Assembly of Lesbians of Álava
- Formation: 1994
- Type: Voluntary association
- Legal status: Voluntary association
- Headquarters: Vitoria-Gasteiz
- Coordinates: 42°51′N 2°41′W﻿ / ﻿42.850°N 2.683°W

= Assembly of Lesbians of Álava =

The Assembly of Lesbians of Álava - Arabako Lesbianen Asanblada, (Asamblea de Lesbianas de Álava) also known as ALA-ALA by its acronym in Spanish and Basque, was the first association of lesbian women in Álava.

== History ==
Assembly of Lesbians of Álava was founded in 1994 in Vitoria-Gasteiz with the objective, according to its statutes, of promoting socio-cultural activities related to lesbian women. This assembly joined the collective of feminist lesbians Euskadi emerged in the Basque capitals and Navarra throughout the 90s, but disappeared between 2000 and 2001.

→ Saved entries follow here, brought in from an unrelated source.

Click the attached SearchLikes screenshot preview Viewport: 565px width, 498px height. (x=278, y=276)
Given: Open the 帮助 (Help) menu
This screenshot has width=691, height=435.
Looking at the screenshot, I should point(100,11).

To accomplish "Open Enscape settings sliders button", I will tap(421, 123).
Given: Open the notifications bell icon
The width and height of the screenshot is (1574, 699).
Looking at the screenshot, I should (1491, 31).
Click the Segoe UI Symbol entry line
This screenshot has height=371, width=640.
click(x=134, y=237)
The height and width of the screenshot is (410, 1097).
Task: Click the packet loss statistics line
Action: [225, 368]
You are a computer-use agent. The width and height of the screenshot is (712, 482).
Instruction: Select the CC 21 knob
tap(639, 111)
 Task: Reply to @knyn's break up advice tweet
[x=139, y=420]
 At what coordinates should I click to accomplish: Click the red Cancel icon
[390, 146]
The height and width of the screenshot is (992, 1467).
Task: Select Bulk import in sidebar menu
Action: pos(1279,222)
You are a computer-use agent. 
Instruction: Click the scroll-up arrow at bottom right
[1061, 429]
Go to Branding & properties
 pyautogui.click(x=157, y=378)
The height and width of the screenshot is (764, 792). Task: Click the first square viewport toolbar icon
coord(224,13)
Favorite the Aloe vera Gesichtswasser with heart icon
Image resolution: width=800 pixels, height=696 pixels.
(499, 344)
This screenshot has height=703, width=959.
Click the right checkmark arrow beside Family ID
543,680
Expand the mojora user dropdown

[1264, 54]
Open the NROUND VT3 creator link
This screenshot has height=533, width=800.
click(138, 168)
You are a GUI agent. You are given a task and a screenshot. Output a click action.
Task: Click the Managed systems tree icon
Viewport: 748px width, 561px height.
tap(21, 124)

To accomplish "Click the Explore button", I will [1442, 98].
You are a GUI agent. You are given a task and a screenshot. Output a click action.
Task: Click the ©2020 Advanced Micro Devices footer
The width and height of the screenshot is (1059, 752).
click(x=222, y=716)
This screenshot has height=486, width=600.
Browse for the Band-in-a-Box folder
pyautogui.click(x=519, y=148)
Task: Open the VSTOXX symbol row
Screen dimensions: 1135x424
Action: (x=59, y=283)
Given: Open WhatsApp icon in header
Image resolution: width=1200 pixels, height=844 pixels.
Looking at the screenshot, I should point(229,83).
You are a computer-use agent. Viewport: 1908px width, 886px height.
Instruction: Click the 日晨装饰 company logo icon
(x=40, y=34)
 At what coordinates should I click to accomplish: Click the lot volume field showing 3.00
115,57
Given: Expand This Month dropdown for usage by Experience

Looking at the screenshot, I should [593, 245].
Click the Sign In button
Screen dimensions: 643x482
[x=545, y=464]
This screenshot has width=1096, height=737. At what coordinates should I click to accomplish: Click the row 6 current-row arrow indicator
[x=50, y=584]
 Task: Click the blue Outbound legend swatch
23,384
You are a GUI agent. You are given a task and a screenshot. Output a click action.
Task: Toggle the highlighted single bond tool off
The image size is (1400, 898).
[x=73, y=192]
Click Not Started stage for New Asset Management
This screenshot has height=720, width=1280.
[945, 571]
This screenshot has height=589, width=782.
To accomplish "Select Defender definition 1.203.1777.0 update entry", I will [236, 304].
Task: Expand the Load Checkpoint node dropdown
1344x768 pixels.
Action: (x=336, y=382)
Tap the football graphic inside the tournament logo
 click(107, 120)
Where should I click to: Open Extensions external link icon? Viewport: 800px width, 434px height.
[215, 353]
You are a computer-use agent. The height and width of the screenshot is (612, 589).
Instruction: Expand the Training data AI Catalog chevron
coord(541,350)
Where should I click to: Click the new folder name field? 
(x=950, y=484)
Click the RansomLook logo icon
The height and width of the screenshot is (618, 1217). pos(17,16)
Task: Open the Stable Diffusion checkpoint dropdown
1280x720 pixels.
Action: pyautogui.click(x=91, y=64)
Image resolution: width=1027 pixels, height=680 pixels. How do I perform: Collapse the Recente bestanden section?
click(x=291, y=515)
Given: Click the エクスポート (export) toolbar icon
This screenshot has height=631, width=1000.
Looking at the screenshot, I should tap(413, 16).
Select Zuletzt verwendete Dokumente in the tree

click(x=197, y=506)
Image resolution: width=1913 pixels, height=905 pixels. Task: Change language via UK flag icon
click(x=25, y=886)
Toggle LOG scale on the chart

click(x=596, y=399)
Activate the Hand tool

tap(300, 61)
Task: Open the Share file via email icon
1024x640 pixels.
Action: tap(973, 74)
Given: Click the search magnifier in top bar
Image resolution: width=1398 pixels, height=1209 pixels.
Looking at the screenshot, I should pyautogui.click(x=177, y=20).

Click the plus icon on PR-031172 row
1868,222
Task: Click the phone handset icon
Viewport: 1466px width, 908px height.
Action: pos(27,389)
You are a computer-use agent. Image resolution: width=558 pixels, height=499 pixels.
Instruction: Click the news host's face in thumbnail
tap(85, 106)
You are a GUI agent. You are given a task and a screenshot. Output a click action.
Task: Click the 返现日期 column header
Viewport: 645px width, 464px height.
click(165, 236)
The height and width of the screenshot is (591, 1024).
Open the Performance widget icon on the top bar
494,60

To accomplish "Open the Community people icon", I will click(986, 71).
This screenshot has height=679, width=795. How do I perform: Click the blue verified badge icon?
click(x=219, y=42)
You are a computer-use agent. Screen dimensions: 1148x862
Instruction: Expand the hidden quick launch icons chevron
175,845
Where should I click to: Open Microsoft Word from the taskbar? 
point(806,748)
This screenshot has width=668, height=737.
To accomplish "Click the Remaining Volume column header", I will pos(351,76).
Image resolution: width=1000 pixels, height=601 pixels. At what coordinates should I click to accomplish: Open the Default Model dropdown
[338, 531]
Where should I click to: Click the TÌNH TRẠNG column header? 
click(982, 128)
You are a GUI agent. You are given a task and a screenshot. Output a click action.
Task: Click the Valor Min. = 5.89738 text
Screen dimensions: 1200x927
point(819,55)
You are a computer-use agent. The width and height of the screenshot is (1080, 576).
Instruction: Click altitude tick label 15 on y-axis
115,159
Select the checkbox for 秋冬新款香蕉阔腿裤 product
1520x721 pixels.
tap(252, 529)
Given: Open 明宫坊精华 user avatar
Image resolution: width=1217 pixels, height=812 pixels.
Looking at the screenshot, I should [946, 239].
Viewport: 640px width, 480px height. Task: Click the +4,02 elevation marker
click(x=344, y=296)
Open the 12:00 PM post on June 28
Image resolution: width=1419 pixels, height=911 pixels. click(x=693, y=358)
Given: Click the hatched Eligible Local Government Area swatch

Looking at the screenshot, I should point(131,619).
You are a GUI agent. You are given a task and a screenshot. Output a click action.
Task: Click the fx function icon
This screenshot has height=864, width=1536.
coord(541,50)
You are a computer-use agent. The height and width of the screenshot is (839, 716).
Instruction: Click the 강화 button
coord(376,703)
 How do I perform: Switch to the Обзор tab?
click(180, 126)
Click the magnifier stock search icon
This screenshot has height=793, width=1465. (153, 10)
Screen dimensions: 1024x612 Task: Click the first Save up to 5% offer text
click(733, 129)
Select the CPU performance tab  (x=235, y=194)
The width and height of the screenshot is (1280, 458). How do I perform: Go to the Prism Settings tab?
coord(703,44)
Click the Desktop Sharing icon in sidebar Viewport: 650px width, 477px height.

ALA-ALA carried out a first meeting in 1994, attended by more than 400 people from all over the region. In this meeting, workshops on politics were held in which an attempt was made to incorporate the feminist perspective. In addition, ludic activities such as laughter therapy took place, thus placing humor in a central position and understood as a tool through which to channel complaints.

The starting point of the organization's first debates and reflections was the work The lesbian heresy (La herejía lesbiana), by lesbian feminist theorist Sheila Jeffreys, which starts from the thesis that the struggle of lesbians are more related to the oppression of women than to the vindication of homosexual men. Subsequently, they drew on publications from different geographical parts, including the Madrid collective LSD (Lesbianas Sin Dudas).

During the active life of the organization, its members participated in the protests on June 28 to mark the International LGBT Pride Day in Álava.